● **BRIEF**: In the data below, how many lines contain the word "GDPR"? Answer with the number alone.

[Data excerpts]
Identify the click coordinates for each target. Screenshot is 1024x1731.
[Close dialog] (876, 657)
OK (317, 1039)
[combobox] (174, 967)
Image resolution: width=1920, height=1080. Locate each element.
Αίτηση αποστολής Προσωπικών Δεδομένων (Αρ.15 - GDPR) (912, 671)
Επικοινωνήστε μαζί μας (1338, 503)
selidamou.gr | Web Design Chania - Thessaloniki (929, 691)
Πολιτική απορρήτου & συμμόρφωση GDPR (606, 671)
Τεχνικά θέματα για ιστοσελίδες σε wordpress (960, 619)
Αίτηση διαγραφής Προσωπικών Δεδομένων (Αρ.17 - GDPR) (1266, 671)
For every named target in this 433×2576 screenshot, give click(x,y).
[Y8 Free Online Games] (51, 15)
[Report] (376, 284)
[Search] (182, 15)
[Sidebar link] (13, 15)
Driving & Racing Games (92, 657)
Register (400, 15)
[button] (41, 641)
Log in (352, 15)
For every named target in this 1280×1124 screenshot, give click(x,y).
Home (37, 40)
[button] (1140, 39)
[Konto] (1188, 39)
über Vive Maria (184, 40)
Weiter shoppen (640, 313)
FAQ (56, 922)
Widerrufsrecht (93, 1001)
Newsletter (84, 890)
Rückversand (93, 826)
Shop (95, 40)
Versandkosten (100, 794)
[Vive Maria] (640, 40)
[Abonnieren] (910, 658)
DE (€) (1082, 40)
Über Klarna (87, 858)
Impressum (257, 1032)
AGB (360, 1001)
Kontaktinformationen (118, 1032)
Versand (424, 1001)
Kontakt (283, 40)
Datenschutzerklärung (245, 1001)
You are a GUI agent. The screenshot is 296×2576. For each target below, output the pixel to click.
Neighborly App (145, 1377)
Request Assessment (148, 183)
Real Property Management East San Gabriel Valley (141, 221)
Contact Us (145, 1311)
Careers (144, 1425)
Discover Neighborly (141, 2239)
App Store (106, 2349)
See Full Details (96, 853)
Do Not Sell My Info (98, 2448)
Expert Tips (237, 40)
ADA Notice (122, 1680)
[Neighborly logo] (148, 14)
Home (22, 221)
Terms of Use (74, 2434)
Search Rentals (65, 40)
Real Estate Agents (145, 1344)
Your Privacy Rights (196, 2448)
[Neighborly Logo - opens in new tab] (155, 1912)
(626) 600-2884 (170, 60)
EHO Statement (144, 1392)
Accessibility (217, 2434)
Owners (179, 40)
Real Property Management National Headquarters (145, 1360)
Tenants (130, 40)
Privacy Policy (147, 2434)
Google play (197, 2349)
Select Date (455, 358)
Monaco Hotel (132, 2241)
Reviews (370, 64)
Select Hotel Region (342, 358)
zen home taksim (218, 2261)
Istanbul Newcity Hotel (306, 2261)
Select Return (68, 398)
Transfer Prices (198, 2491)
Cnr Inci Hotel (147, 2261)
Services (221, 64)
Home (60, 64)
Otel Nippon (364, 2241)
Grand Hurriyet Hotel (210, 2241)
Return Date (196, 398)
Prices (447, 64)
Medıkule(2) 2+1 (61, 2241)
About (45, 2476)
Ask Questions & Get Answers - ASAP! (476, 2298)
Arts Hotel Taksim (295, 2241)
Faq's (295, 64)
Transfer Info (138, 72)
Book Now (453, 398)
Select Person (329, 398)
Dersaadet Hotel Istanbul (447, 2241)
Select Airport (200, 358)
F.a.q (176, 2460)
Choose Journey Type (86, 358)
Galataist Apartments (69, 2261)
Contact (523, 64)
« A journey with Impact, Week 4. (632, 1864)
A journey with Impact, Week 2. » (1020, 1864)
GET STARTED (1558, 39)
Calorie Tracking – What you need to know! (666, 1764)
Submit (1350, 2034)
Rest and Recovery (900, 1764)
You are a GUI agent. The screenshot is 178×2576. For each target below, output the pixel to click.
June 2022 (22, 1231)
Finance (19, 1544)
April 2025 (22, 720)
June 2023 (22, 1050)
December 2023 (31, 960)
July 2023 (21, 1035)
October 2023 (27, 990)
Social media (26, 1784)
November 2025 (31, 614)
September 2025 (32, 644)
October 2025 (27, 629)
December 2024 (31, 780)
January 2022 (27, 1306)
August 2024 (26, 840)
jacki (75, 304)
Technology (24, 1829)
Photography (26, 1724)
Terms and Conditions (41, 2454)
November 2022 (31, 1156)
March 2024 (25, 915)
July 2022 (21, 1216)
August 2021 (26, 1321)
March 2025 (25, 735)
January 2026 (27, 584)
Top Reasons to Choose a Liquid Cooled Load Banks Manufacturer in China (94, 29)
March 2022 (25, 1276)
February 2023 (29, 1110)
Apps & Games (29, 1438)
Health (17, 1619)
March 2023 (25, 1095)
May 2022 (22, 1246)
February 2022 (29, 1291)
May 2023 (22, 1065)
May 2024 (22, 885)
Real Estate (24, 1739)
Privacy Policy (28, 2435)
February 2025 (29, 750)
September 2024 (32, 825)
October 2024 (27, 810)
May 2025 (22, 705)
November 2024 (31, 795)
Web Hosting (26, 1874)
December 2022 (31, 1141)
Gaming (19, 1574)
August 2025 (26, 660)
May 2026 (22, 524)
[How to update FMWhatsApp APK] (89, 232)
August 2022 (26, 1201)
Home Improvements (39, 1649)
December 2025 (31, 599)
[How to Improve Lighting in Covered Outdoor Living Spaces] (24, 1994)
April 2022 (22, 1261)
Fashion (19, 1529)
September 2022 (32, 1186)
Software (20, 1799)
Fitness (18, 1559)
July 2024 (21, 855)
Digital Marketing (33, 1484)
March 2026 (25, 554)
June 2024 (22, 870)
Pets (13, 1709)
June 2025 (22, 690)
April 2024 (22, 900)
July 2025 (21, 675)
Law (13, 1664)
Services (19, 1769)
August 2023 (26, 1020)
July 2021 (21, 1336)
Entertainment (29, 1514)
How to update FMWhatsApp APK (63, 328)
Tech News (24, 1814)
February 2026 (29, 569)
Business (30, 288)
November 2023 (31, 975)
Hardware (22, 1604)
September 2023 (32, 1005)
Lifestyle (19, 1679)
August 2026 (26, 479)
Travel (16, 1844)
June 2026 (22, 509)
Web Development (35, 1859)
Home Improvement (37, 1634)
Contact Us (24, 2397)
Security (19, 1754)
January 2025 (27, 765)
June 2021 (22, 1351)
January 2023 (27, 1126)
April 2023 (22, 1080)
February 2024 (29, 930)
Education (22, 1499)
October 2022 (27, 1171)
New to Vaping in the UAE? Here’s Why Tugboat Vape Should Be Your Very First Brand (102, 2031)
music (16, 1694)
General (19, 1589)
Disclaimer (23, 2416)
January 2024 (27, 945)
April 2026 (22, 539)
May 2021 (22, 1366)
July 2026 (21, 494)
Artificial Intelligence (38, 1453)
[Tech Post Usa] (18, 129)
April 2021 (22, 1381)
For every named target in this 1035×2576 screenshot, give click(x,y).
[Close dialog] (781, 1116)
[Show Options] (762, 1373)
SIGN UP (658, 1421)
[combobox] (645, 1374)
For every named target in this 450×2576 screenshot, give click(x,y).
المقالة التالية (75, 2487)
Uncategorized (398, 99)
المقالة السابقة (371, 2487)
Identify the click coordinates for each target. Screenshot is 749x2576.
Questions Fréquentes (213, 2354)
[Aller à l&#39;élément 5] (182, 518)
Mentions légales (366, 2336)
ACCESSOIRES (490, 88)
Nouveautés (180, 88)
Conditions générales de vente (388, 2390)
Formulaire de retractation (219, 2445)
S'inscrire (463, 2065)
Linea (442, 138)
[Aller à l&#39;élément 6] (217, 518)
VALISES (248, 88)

● **TASK OUTPUT**: 3